PROVIDED DATA:
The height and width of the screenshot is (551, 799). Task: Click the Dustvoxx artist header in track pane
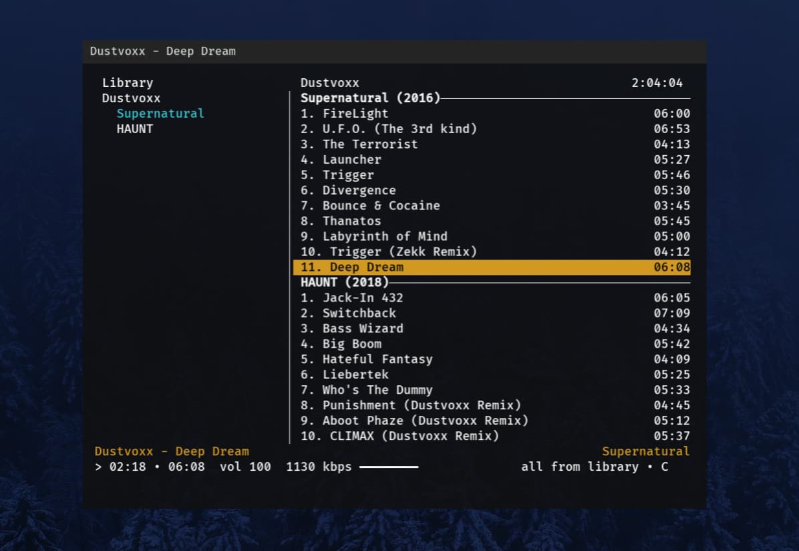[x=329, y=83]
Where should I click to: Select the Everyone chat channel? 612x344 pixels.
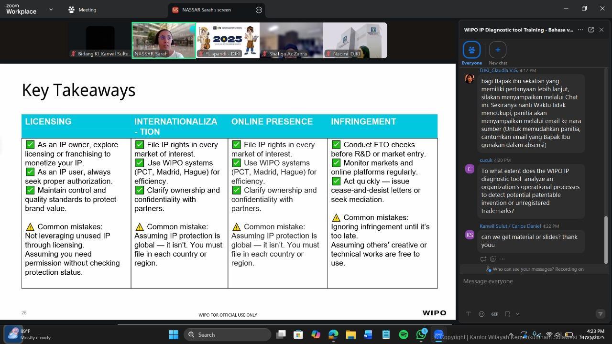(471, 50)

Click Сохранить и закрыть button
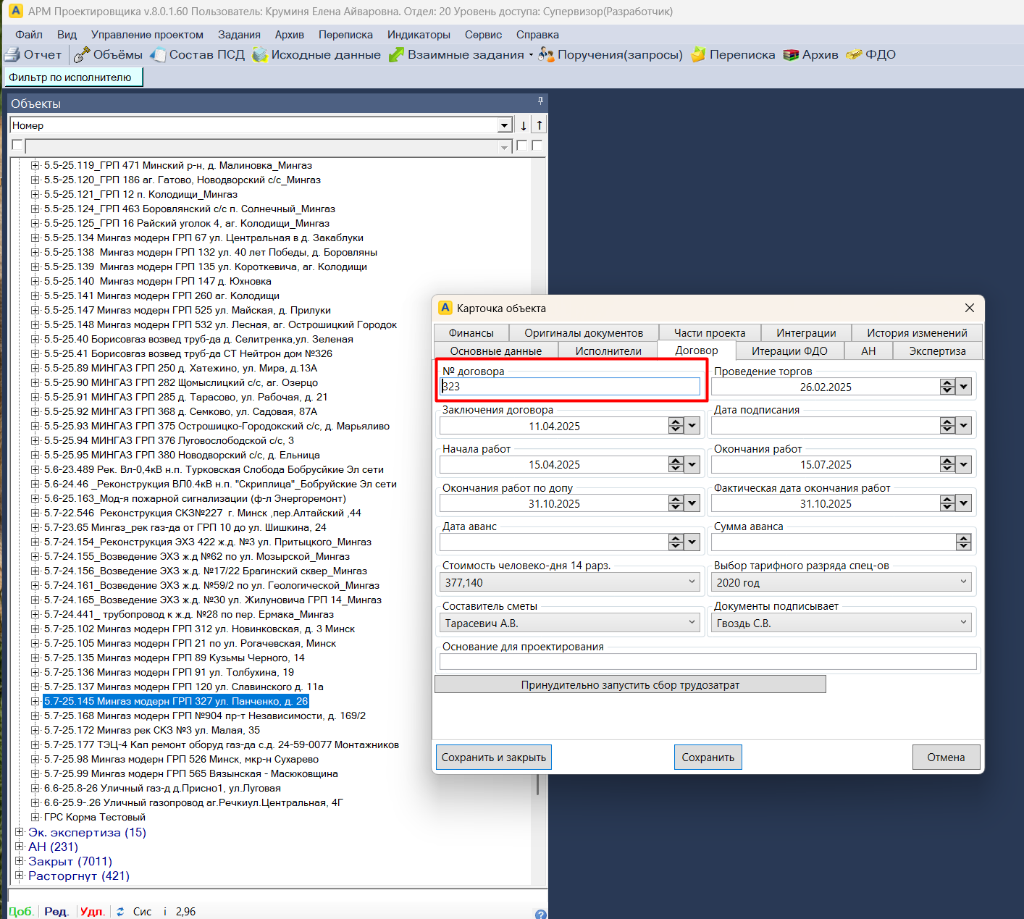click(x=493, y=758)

WHAT YOU HAVE TO DO: Do not include the images; transcribe the rest of the listing exactly.

THE ANSWER:
The height and width of the screenshot is (551, 799). Task: Click the Dustvoxx artist header in track pane
[x=329, y=83]
Where should I click to: Select the Everyone chat channel? 612x344 pixels.
(471, 50)

Click Сохранить и закрыть button
click(x=493, y=758)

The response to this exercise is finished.